И вскорости такая «ксива» оказалась на столе ректора, но вот только среди «зайцев» красовались больно уж странные фамилии ...самого ректора, проректора, декана факультета, преподавателей, а также Андрея Андреевича Ахаяна. К сожалению, инициатора этой подставы, благодаря струсившей студентке, быстро вычислили, и на некоторое время ваш покорный слуга снискал лавры антигероя, врага института номер один. Ректор «плевался», его кабинет был похож на пороховой погреб, некоторые профессора кипели от негодования и требовали немедленной расправы с «обнаглевшими зайцами» и их «вожаком», а вот Андроник Асатурович, сам любивший юморить, шутку оценил по достоинству и после состоявшегося знакомства пригласил на работу в студенческий клуб. Вот такая педагогика!
(Кстати, прием с «подставой» начальников стал настолько заразителен, что много лет подряд студенты-географы в электричках неоднократно дублировали его, нагло приписывая себе идею новаторства, вызывая самую настоящую ярость в парткоме учебного заведения, и, по иронии судьбы, автору, заварившему всю эту кашу еще студентом, приходилось отчитываться за «никудышнее состояние идеологической работы на факультете». Обида выходила двойная: украденная авторская идея и отложенные оплеухи за нее).
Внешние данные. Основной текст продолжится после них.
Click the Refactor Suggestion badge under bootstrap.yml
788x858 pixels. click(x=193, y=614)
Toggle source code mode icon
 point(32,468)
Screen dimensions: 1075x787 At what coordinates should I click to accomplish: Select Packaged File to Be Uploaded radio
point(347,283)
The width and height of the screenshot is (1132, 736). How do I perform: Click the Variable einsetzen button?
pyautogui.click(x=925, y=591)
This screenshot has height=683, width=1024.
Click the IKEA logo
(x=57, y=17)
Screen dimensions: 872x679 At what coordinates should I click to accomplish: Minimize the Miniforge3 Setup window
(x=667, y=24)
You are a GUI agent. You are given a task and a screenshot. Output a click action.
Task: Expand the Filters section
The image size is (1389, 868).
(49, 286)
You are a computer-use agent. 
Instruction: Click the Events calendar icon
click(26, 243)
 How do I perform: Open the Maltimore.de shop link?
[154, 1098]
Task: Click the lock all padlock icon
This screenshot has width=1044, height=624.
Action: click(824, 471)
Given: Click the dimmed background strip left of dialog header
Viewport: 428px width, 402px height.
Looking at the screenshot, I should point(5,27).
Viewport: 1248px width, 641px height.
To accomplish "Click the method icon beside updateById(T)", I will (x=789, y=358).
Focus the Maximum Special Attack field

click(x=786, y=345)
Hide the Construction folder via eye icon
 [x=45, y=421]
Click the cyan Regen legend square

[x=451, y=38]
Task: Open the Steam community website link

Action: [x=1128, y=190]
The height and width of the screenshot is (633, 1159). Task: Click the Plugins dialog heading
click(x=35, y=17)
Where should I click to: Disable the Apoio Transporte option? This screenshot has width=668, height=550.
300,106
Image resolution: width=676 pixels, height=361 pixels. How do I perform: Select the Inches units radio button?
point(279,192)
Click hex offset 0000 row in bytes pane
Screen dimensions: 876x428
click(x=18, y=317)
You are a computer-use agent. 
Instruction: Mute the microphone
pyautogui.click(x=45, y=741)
Дружба (пускай не дружба, но тесная работа в течение пяти лет) с Ахаяном дала нам пищу для многих забавных сюжетов. Один из них, не столь уж и смешной, но в меру пикантный, к которому оказались причастными мы оба, относится к 1969 г. Зачисленный в заочную аспирантуру педагогического института им. А. И. Герцена, автор отправился добывать «хлеб насущный» в Новгород (теперь — Великий) в качестве школьного учителя английского языка (поскольку на факультете из нас готовили учителей географии на английском языке). Работа оказалась не слишком «пыльной» (часов было мало), отчасти, поэтому возникло желание, столь честолюбивое, сколь и дурацкое — пополнить свой бюджет
И вот однажды был «состряпан» пространный опус, довольно ядовито критиковавший городскую сферу обслуживания, в особенности злачные места Новгорода, где любили токовать бандиты, воры, любители древней профессии, местные цыгане-шулера и прочие деклассированные элементы. Но перед тем как передать статью в «Новгородскую правду», одержимый холодным расчетом и практицизмом, я решил обратиться к Андронику Асатуровичу с нескромным предложением, чтобы он согласился на авторство вместо меня. Смысл задуманного трюка был прост до неприличия и заключался в том, что положить статью, как это тогда бывало, под сукно, отказать в публикации острого материала фронтовику, участнику освобождения Новгорода от фашистов, писателю, заслуженному работнику культуры, будет крайне неудобно (могли последовать санкции по партийной линии). Рассчитывал, что в этом случае гонорар будет почти в кармане «Остапа», что и требовалось доказать.
Изведать хаша — древнейшего армянского супа, распространенного по всему Закавказью, до того мне, действительно, не приходилось. После узнал, что особая любовь к нему мужчин объясняется тем, что даже мертвецки пьяный человек, съев миску этого супа, становится трезвым и веселым (именно поэтому на третий день армянской свадьбы всех гостей потчуют хашем). Любопытно, что если речь идет о хаше, то даже с утра не то, что можно, нужно выпить водки, потому, что хаш — это не просто суп или пища, это целый ритуал!
Случилось так, что отправив статью в газету, я вынужден был вернуться в Ленинград, поскольку был восстановлен в дневной аспирантуре и поселился с семьей в одном из корпусов на территории самого учебного заведения. А буквально через пару недель после этого, ранним воскресным летним утром, был неожиданно разбужен звонком в дверь. Там стоял Ахаян, в майке (его семья также жила на территории института), с выражением экзистенциальных мук на лице, протягивая мне почтовый конверт.